TÉLÉRAMA, Marine Landrot, mercredi 14 septembre 2022


Tressée de coq à l’âne et d’associations d’idées, l’autobiographie de l’acteur à l’irréductible complexe d’imposture lui ressemble : humble et captivante.

Il est rare que les ouvrages édités par Sabine Wespieser portent une jaquette, qui plus est imprimée d’une photo d’acteur célèbre vous regardant droit dans les yeux. Une exception d’éditrice face à un texte d’exception.
Les autobiographies de cet acabit, expertes en tomber de masque et lancer d’anecdotes, portées par une si haute qualité littéraire, ne se laissent pas filer. On savait Gabriel Byrne hypnotique quand il supplie Merlin de lui donner son épée dans Excalibur (1981), ou reprend son chef de gang sur sa prononciation française de l’expression « joie de vivre » dans Miller’s Crossing (1990). Voilà qu’il se révèle tout aussi formidable narrateur de sa propre vie, avec un livre à son image : humble et captivant.
Un sex-symbol, lui ? Avec son « nez trois fois cassé », son « visage rouge tomate sillonné de petites veines » et ses yeux « à mi-chemin entre le chien battu et le lendemain de cuite » ? Que les journalistes de cinéma ouvrent les yeux, tout comme l’admiratrice qui s’installa pendant des jours sur un muret devant chez lui pour lui tricoter un pull irlandais en direct. Il y a erreur sur la personne. « Je suis introverti de nature. Pendant longtemps j’en ai eu honte. Comme si c’était une sorte de défaillance morale. Je ne me sentais à ma place nulle part », confesse la star, qui signe au passage les plus belles pages qu’on ait lues sur l’alcoolisme depuis Au-dessous du volcan.
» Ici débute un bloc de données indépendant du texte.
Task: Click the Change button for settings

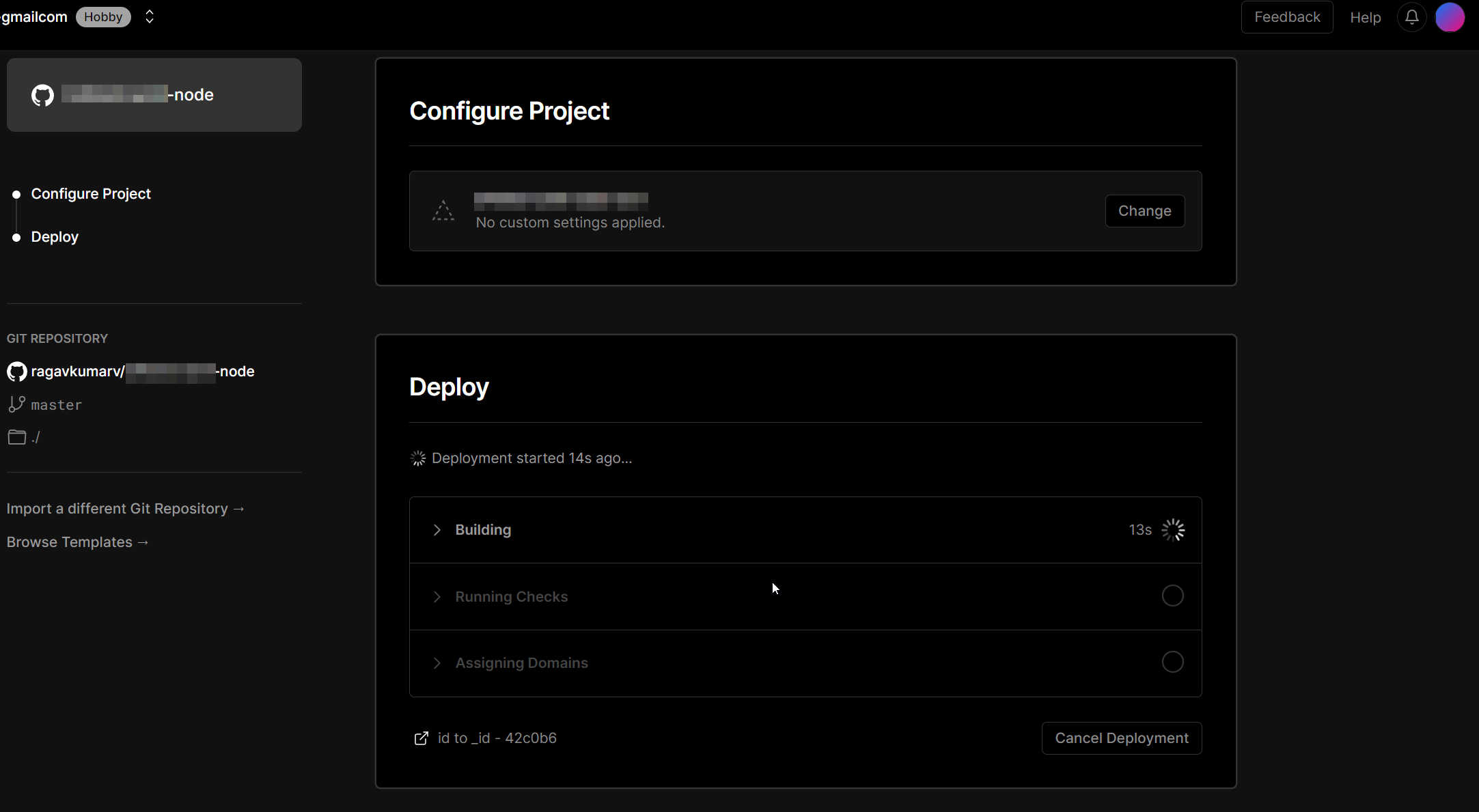Action: (1145, 210)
Le piège s’ouvrit avec des saouleries d’enfant de chœur au vin de messe, dans l’Irlande des années 1950. Il lui servit de lien avec Richard Burton, au cours d’une nuit d’ivresse, sur la terrasse d’une chambre d’hôtel où fut proférée une vérité vérifiée par la suite : « La célébrité ne vous change pas, a observé Burton, elle change les autres. C’est un doux poison qu’on boit d’abord à grandes goulées. Ensuite on finit par l’avoir en horreur. » 
Son complexe d’imposture noué serré au fond de l’estomac, Gabriel Byrne remonte aux origines, comme tout bon explorateur de soi-même.
Dans le labyrinthe de sa spéléologie intime s’ouvrent de nombreux passages entre l’enfance et l’âge adulte, qu’il emprunte à l’instinct, sans ordre chronologique dans l’évocation des souvenirs, par un subtil jeu de coq-à-l’âne et d’associations d’idées. Parfois les témoins de son existence prennent soudain la parole au style direct, à la manière d’un documentaire au montage savant. Le voilà bébé, puis plombier, puis premier communiant, puis homme blessé cherchant à extraire sa sœur des griffes de la psychiatrie dévastatrice, puis petit garçon victime d’abus sexuel par un prêtre, puis dans le ventre de sa mère visitée par un ange sous la neige, puis acteur tenaillé par le trac… À la fois fluide et tumultueux, féerique et infernal, le tourbillon de sa vie fait tourner les pages à folle vitesse. En surplomb : le calme, la maturité.